### What the exercise asks
Down to the last character, write out the records below.

Top of Given records

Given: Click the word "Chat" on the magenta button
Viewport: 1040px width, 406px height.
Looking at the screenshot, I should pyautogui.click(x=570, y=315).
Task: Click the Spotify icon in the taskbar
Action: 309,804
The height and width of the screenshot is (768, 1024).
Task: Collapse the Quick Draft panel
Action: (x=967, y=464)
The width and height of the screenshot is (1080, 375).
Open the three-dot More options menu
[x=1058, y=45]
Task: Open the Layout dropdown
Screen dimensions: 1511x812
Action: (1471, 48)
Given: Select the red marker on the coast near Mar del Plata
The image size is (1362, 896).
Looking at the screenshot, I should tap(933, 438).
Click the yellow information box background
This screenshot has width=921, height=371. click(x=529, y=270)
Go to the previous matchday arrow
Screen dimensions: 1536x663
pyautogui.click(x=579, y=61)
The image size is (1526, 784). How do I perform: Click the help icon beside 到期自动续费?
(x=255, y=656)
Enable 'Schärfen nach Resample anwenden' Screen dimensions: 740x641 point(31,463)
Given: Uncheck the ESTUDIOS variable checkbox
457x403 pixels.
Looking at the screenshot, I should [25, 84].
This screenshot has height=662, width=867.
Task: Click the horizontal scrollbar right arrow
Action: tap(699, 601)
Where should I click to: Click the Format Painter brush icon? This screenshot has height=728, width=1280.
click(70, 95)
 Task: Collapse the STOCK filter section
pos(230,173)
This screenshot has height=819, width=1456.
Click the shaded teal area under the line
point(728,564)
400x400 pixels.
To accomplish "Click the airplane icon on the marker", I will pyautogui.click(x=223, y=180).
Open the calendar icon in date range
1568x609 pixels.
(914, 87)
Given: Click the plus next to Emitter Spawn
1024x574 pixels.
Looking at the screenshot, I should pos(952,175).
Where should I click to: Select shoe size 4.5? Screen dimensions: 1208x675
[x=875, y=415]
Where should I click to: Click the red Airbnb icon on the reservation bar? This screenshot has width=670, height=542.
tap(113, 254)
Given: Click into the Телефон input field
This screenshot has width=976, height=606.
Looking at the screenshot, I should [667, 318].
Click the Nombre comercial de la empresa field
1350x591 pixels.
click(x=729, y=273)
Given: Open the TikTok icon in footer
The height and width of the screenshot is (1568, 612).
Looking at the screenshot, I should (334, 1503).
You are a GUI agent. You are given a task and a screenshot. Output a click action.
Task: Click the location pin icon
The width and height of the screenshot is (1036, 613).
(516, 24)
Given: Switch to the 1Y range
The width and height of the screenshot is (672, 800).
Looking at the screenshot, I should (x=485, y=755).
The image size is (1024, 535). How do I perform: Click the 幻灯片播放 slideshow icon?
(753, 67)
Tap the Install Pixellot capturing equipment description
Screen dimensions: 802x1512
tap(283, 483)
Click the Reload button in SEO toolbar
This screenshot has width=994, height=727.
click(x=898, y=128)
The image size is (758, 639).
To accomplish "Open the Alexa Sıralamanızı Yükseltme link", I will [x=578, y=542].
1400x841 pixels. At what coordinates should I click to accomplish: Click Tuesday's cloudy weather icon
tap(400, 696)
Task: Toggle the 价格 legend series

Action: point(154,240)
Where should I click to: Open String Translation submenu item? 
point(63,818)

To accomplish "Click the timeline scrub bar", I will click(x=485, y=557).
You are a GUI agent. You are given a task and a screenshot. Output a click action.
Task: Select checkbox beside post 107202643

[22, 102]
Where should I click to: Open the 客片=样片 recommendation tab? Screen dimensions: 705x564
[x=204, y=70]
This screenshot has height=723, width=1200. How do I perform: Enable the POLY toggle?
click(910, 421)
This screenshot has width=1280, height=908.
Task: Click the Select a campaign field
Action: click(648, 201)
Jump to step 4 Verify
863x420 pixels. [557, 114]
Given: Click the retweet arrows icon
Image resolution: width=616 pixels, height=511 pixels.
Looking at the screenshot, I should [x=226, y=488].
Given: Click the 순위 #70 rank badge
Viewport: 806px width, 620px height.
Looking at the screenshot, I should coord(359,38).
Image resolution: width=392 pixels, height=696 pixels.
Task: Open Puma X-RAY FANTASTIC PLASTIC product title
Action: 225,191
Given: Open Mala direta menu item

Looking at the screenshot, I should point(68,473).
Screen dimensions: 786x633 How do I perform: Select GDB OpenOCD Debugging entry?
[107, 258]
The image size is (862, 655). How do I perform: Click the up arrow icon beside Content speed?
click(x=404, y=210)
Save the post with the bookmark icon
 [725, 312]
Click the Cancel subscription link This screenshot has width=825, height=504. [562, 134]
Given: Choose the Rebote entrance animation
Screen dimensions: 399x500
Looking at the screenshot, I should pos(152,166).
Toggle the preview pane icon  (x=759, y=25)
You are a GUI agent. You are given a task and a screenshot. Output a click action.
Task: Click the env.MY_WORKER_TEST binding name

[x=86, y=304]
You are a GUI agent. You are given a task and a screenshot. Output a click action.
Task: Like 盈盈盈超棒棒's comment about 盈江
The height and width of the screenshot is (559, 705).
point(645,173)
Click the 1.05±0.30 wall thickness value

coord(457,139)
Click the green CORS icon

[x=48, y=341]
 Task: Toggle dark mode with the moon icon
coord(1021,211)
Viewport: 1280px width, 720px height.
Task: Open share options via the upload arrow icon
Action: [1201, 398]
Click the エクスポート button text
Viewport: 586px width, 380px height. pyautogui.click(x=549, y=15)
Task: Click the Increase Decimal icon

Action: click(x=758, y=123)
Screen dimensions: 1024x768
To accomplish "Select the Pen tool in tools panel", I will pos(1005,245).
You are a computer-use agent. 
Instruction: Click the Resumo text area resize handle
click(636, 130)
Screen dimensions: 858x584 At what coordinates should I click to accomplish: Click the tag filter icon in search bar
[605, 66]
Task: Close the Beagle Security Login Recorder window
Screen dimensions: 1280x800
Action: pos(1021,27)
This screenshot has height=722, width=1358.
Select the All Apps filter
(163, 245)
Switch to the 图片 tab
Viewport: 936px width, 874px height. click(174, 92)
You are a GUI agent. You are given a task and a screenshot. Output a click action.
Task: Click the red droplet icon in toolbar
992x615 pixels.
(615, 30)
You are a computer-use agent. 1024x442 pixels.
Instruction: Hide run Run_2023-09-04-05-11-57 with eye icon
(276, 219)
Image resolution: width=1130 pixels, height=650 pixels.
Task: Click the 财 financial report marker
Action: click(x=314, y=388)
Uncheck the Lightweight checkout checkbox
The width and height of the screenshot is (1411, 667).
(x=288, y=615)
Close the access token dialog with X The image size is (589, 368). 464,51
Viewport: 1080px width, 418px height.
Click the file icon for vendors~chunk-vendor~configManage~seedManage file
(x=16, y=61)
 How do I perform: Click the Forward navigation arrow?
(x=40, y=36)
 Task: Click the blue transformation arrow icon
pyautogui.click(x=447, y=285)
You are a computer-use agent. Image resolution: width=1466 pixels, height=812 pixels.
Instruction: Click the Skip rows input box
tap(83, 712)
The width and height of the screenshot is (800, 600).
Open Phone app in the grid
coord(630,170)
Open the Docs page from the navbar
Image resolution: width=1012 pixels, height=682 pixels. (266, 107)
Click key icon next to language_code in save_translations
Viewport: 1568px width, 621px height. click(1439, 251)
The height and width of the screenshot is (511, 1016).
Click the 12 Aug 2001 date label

Bottom of Given records

### Written reply
Given: Click the word "Chat" on the magenta button
Viewport: 1040px width, 406px height.
Looking at the screenshot, I should pyautogui.click(x=570, y=315).
Task: Click the Spotify icon in the taskbar
Action: 309,804
The height and width of the screenshot is (768, 1024).
Task: Collapse the Quick Draft panel
Action: (x=967, y=464)
The width and height of the screenshot is (1080, 375).
Open the three-dot More options menu
[x=1058, y=45]
Task: Open the Layout dropdown
Screen dimensions: 1511x812
Action: (1471, 48)
Given: Select the red marker on the coast near Mar del Plata
The image size is (1362, 896).
Looking at the screenshot, I should tap(933, 438).
Click the yellow information box background
This screenshot has width=921, height=371. click(x=529, y=270)
Go to the previous matchday arrow
Screen dimensions: 1536x663
pyautogui.click(x=579, y=61)
The image size is (1526, 784). How do I perform: Click the help icon beside 到期自动续费?
(x=255, y=656)
Enable 'Schärfen nach Resample anwenden' Screen dimensions: 740x641 point(31,463)
Given: Uncheck the ESTUDIOS variable checkbox
457x403 pixels.
Looking at the screenshot, I should [25, 84].
This screenshot has height=662, width=867.
Task: Click the horizontal scrollbar right arrow
Action: tap(699, 601)
Where should I click to: Click the Format Painter brush icon? This screenshot has height=728, width=1280.
click(70, 95)
 Task: Collapse the STOCK filter section
pos(230,173)
This screenshot has height=819, width=1456.
Click the shaded teal area under the line
point(728,564)
400x400 pixels.
To accomplish "Click the airplane icon on the marker", I will pyautogui.click(x=223, y=180).
Open the calendar icon in date range
1568x609 pixels.
(914, 87)
Given: Click the plus next to Emitter Spawn
1024x574 pixels.
Looking at the screenshot, I should pos(952,175).
Where should I click to: Select shoe size 4.5? Screen dimensions: 1208x675
[x=875, y=415]
Where should I click to: Click the red Airbnb icon on the reservation bar? This screenshot has width=670, height=542.
tap(113, 254)
Given: Click into the Телефон input field
This screenshot has width=976, height=606.
Looking at the screenshot, I should [667, 318].
Click the Nombre comercial de la empresa field
1350x591 pixels.
click(x=729, y=273)
Given: Open the TikTok icon in footer
The height and width of the screenshot is (1568, 612).
Looking at the screenshot, I should (334, 1503).
You are a GUI agent. You are given a task and a screenshot. Output a click action.
Task: Click the location pin icon
The width and height of the screenshot is (1036, 613).
(516, 24)
Given: Switch to the 1Y range
The width and height of the screenshot is (672, 800).
Looking at the screenshot, I should (x=485, y=755).
The image size is (1024, 535). How do I perform: Click the 幻灯片播放 slideshow icon?
(753, 67)
Tap the Install Pixellot capturing equipment description
Screen dimensions: 802x1512
tap(283, 483)
Click the Reload button in SEO toolbar
This screenshot has width=994, height=727.
click(x=898, y=128)
The image size is (758, 639).
To accomplish "Open the Alexa Sıralamanızı Yükseltme link", I will [x=578, y=542].
1400x841 pixels. At what coordinates should I click to accomplish: Click Tuesday's cloudy weather icon
tap(400, 696)
Task: Toggle the 价格 legend series

Action: point(154,240)
Where should I click to: Open String Translation submenu item? 
point(63,818)

To accomplish "Click the timeline scrub bar", I will click(x=485, y=557).
You are a GUI agent. You are given a task and a screenshot. Output a click action.
Task: Select checkbox beside post 107202643

[22, 102]
Where should I click to: Open the 客片=样片 recommendation tab? Screen dimensions: 705x564
[x=204, y=70]
This screenshot has height=723, width=1200. How do I perform: Enable the POLY toggle?
click(910, 421)
This screenshot has width=1280, height=908.
Task: Click the Select a campaign field
Action: click(648, 201)
Jump to step 4 Verify
863x420 pixels. [557, 114]
Given: Click the retweet arrows icon
Image resolution: width=616 pixels, height=511 pixels.
Looking at the screenshot, I should [x=226, y=488].
Given: Click the 순위 #70 rank badge
Viewport: 806px width, 620px height.
Looking at the screenshot, I should coord(359,38).
Image resolution: width=392 pixels, height=696 pixels.
Task: Open Puma X-RAY FANTASTIC PLASTIC product title
Action: 225,191
Given: Open Mala direta menu item

Looking at the screenshot, I should point(68,473).
Screen dimensions: 786x633 How do I perform: Select GDB OpenOCD Debugging entry?
[107, 258]
The image size is (862, 655). How do I perform: Click the up arrow icon beside Content speed?
click(x=404, y=210)
Save the post with the bookmark icon
 [725, 312]
Click the Cancel subscription link This screenshot has width=825, height=504. [562, 134]
Given: Choose the Rebote entrance animation
Screen dimensions: 399x500
Looking at the screenshot, I should pos(152,166).
Toggle the preview pane icon  (x=759, y=25)
You are a GUI agent. You are given a task and a screenshot. Output a click action.
Task: Click the env.MY_WORKER_TEST binding name

[x=86, y=304]
You are a GUI agent. You are given a task and a screenshot. Output a click action.
Task: Like 盈盈盈超棒棒's comment about 盈江
The height and width of the screenshot is (559, 705).
point(645,173)
Click the 1.05±0.30 wall thickness value

coord(457,139)
Click the green CORS icon

[x=48, y=341]
 Task: Toggle dark mode with the moon icon
coord(1021,211)
Viewport: 1280px width, 720px height.
Task: Open share options via the upload arrow icon
Action: [1201, 398]
Click the エクスポート button text
Viewport: 586px width, 380px height. pyautogui.click(x=549, y=15)
Task: Click the Increase Decimal icon

Action: click(x=758, y=123)
Screen dimensions: 1024x768
To accomplish "Select the Pen tool in tools panel", I will pos(1005,245).
You are a computer-use agent. 
Instruction: Click the Resumo text area resize handle
click(636, 130)
Screen dimensions: 858x584 At what coordinates should I click to accomplish: Click the tag filter icon in search bar
[605, 66]
Task: Close the Beagle Security Login Recorder window
Screen dimensions: 1280x800
Action: pos(1021,27)
This screenshot has height=722, width=1358.
Select the All Apps filter
(163, 245)
Switch to the 图片 tab
Viewport: 936px width, 874px height. click(174, 92)
You are a GUI agent. You are given a task and a screenshot. Output a click action.
Task: Click the red droplet icon in toolbar
992x615 pixels.
(615, 30)
You are a computer-use agent. 1024x442 pixels.
Instruction: Hide run Run_2023-09-04-05-11-57 with eye icon
(276, 219)
Image resolution: width=1130 pixels, height=650 pixels.
Task: Click the 财 financial report marker
Action: click(x=314, y=388)
Uncheck the Lightweight checkout checkbox
The width and height of the screenshot is (1411, 667).
(x=288, y=615)
Close the access token dialog with X The image size is (589, 368). 464,51
Viewport: 1080px width, 418px height.
Click the file icon for vendors~chunk-vendor~configManage~seedManage file
(x=16, y=61)
 How do I perform: Click the Forward navigation arrow?
(x=40, y=36)
 Task: Click the blue transformation arrow icon
pyautogui.click(x=447, y=285)
You are a computer-use agent. Image resolution: width=1466 pixels, height=812 pixels.
Instruction: Click the Skip rows input box
tap(83, 712)
The width and height of the screenshot is (800, 600).
Open Phone app in the grid
coord(630,170)
Open the Docs page from the navbar
Image resolution: width=1012 pixels, height=682 pixels. (266, 107)
Click key icon next to language_code in save_translations
Viewport: 1568px width, 621px height. click(1439, 251)
The height and width of the screenshot is (511, 1016).
Click the 12 Aug 2001 date label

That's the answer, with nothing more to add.